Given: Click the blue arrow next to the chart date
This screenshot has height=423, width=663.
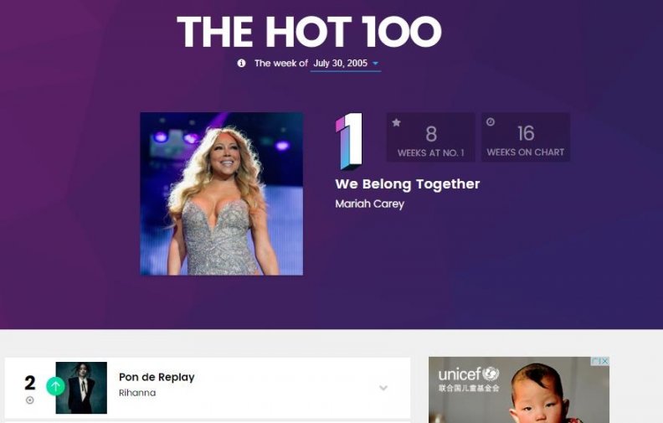Looking at the screenshot, I should [x=375, y=64].
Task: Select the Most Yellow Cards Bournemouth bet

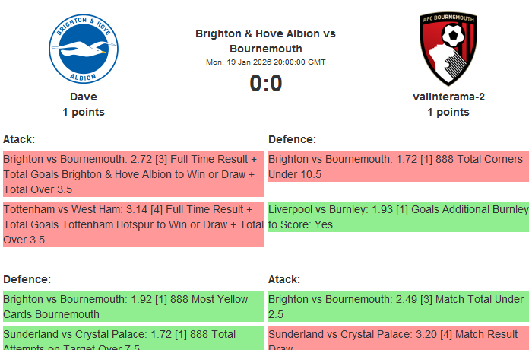Action: pyautogui.click(x=133, y=307)
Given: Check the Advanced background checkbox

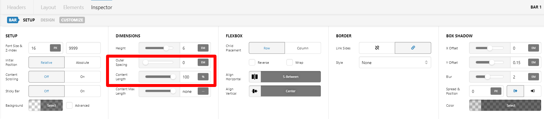Looking at the screenshot, I should [69, 105].
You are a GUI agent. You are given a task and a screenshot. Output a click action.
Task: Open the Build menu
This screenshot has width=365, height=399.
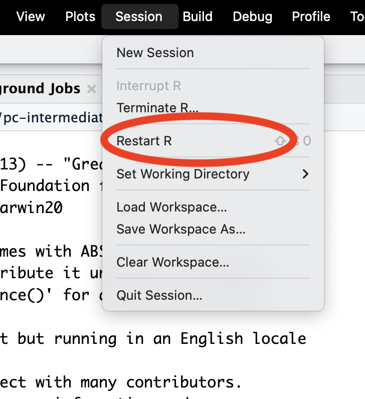tap(198, 17)
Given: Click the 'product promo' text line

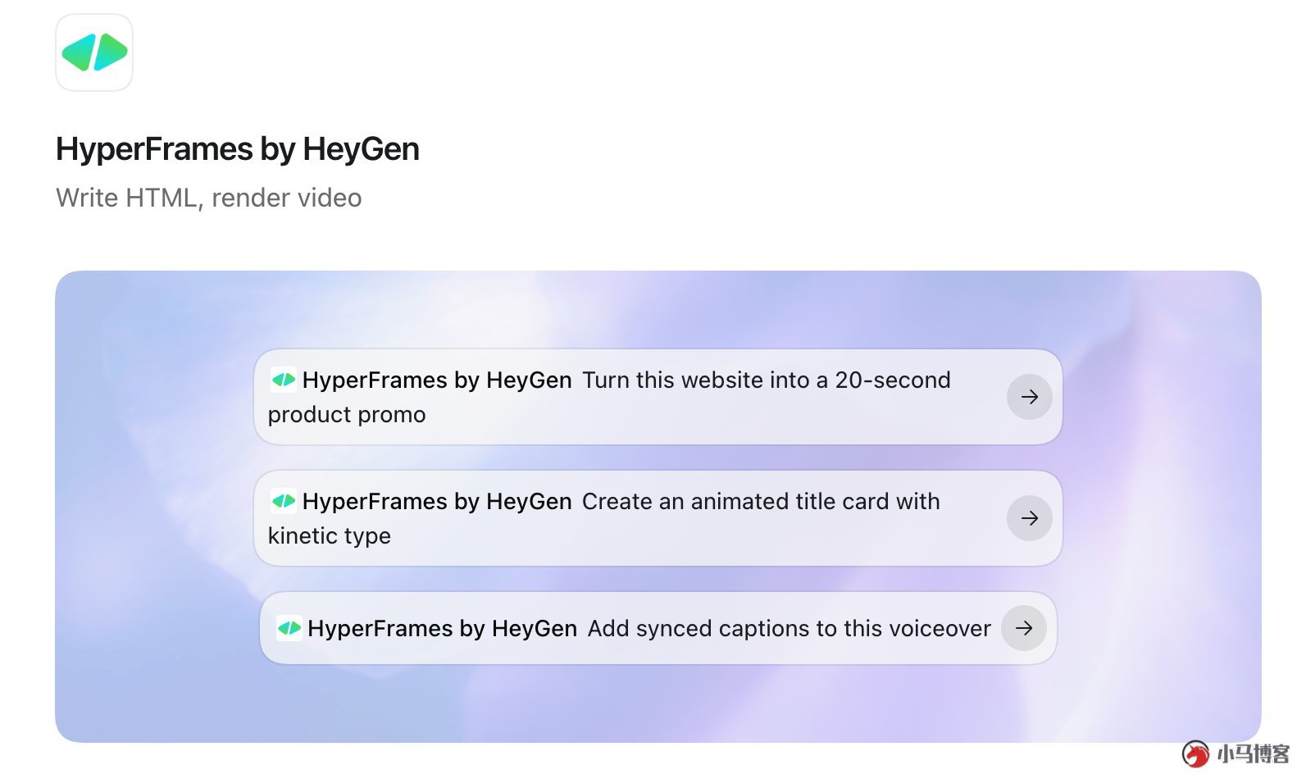Looking at the screenshot, I should 347,415.
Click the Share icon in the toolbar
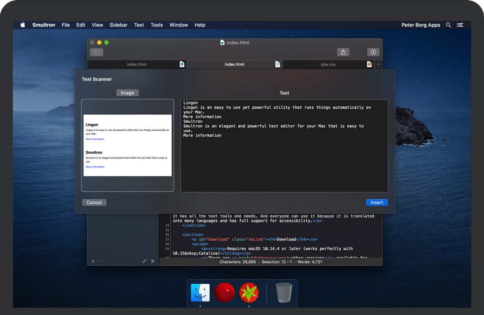Image resolution: width=484 pixels, height=315 pixels. [x=343, y=52]
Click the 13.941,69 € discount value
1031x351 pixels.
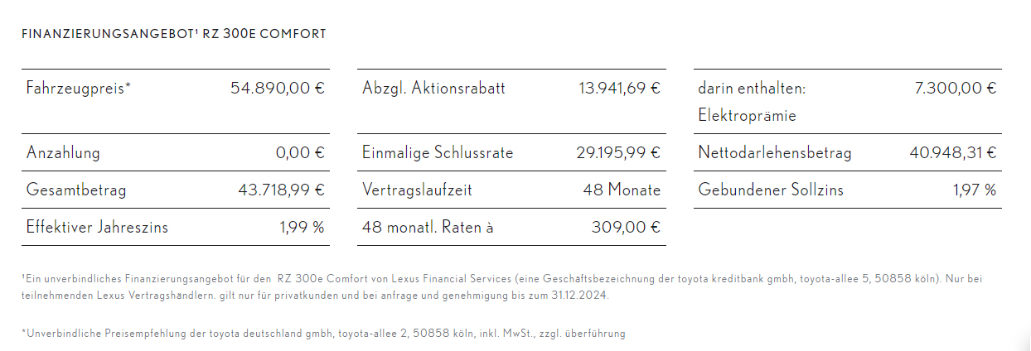(619, 88)
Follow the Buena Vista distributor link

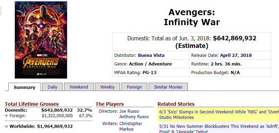[x=151, y=55]
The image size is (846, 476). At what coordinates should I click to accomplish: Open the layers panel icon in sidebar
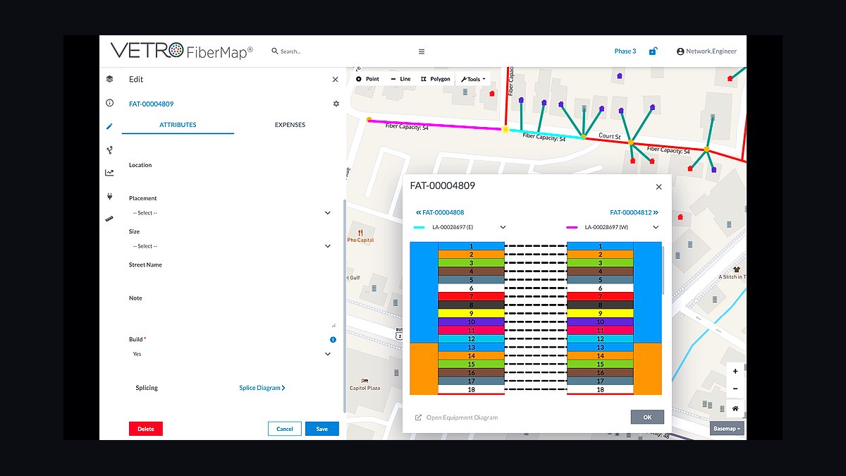click(x=109, y=79)
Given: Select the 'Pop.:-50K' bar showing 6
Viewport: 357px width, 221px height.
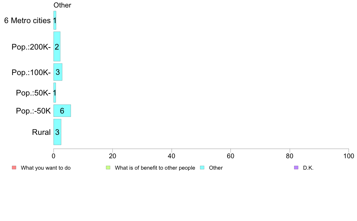Looking at the screenshot, I should pos(62,111).
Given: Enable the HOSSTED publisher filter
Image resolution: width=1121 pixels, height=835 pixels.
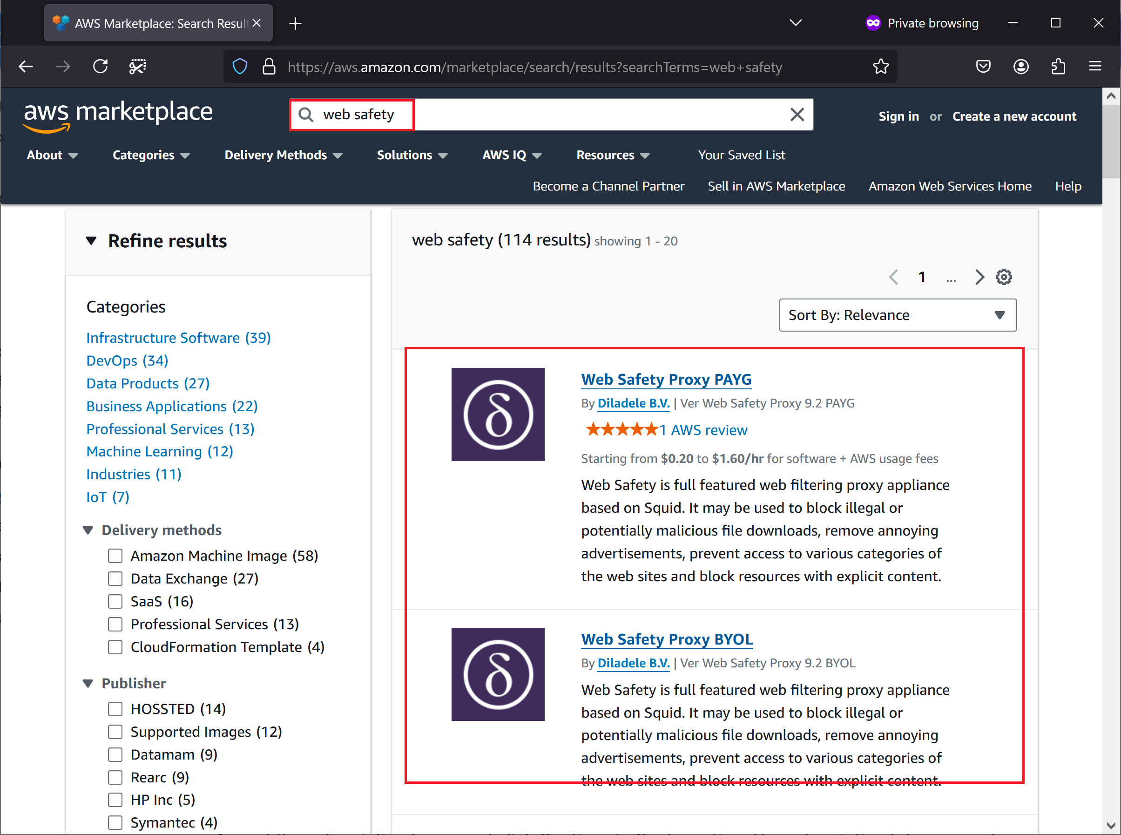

TASK ITEM: Copy the records exactly. Skip the images.

REPLY:
Given: Click the blue arrow next to the chart date
This screenshot has height=423, width=663.
Looking at the screenshot, I should [x=375, y=64].
Task: Select the Most Yellow Cards Bournemouth bet

Action: pyautogui.click(x=133, y=307)
Given: Check the Advanced background checkbox

Looking at the screenshot, I should [69, 105].
You are a GUI agent. You are given a task and a screenshot. Output a click action.
Task: Open the Build menu
This screenshot has width=365, height=399.
tap(198, 17)
Given: Click the 'product promo' text line

Looking at the screenshot, I should 347,415.
Click the Share icon in the toolbar
Image resolution: width=484 pixels, height=315 pixels. [x=343, y=52]
Click the 13.941,69 € discount value
1031x351 pixels.
(619, 88)
Follow the Buena Vista distributor link

[x=151, y=55]
The image size is (846, 476). At what coordinates should I click to accomplish: Open the layers panel icon in sidebar
click(x=109, y=79)
Given: Select the 'Pop.:-50K' bar showing 6
Viewport: 357px width, 221px height.
Looking at the screenshot, I should pos(62,111).
Given: Enable the HOSSTED publisher filter
Image resolution: width=1121 pixels, height=835 pixels.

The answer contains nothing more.